A recent article on the AV Club argued about the distinction between prestige television and trash television, with the crux of the piece questioning how we consider shows that fall in the middle, calling them “mid-reputable.” Music is a little more complicated to compartmentalize, but there does seem to be a similar contrast between prestige institutions like Radiohead and trash flash-in-the-pan artists like Sugar Ray. And like television, the murky middle ground is filled with acts whose legacies could drift closer to great renown or more towards garbage.
One of the great things about Mötley Crüe is that the band realizes they aren’t U2 or the Rolling Stones, and the trade-off is a certain lack of recognition. The band never won a Grammy or a VMA, and in an interview with Rolling Stone earlier this year, guitarist Mick Mars admitted they’d likely never be in the Rock and Roll Hall of Fame, either. “I’d have to say, 80 percent no, 20 percent yeah,” he said. “But it’s like when you’re a kid in kindergarten, and you take a nap and get a gold star as a reward. I don’t need a handful of people to say that I got a gold star, because I already got it from my fans. I see the crowds, I see the enthusiasm, I see all that stuff, and that’s already satisfying enough for me.”
Despite this, the Los Angeles natives have sold more than 100 million albums worldwide since assembling in 1981, with even their latest release, 2008’s Saints of Los Angeles, going gold. And the band can still sell shows, a fact cemented by an 18-month final tour. The band chose a date to cease touring and signed a contract that will in theory legally hold them to it. That date arrived on December 31st, 2015, with a massive performance at their hometown’s Staples Center.
This move, if they stick to it, further separates them from the upper echelon of recording artists, but in a positive way. Others can keep their acclaim, but Crüe will at least maintain their dignity of exiting on their own terms, not waiting for old age or death to take their touring career away. Think of it like the John Elway model rather than the Brett Favre. For a band that has never prided itself on moderation, it is a dignified move to know when enough is enough.

GIVEN MATERIAL:

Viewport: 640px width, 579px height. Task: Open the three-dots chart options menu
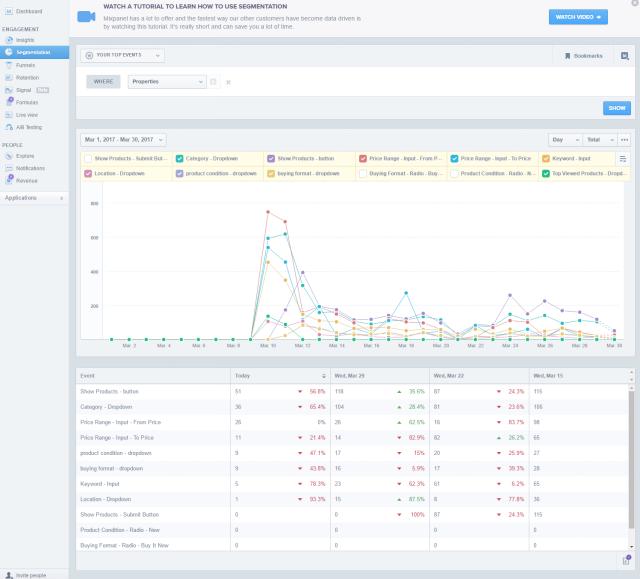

PROBLEM TO SOLVE: Pick up the Mötley Crüe farewell article after its final sentence and extend it.

EXERCISE RESULT:
Fittingly, their final show spared nothing in terms of subtlety. It was rare for a song to not feature pyro, with all members getting their individual moments to take their performance bow. This meant bassist Nikki Sixx sitting onstage to tell a rather moving story of stealing his father’s knife as a child and giving the night an overarching bit of perspective that it deserved. It meant Mars getting the spotlight to himself for a guitar solo. It meant frontman Vince Neil closing the main set on a crane in the middle of the arena as confetti and balloons rained down, a fiery pentagram on display behind him. And it meant Tommy Lee taking his final trip on his drum roller coaster, only to see the device break down and stage hands having to climb the rig to help get him down.
The mechanical failure fit the band and the moment perfectly. Lee joked with the crowd throughout the whole ordeal, and it set the performance back so that the New Year’s countdown came a few minutes late. But would anyone want Mötley Crüe’s last concert to run like a fine-oiled machine? That’s not the band they have ever been and not how they should go out.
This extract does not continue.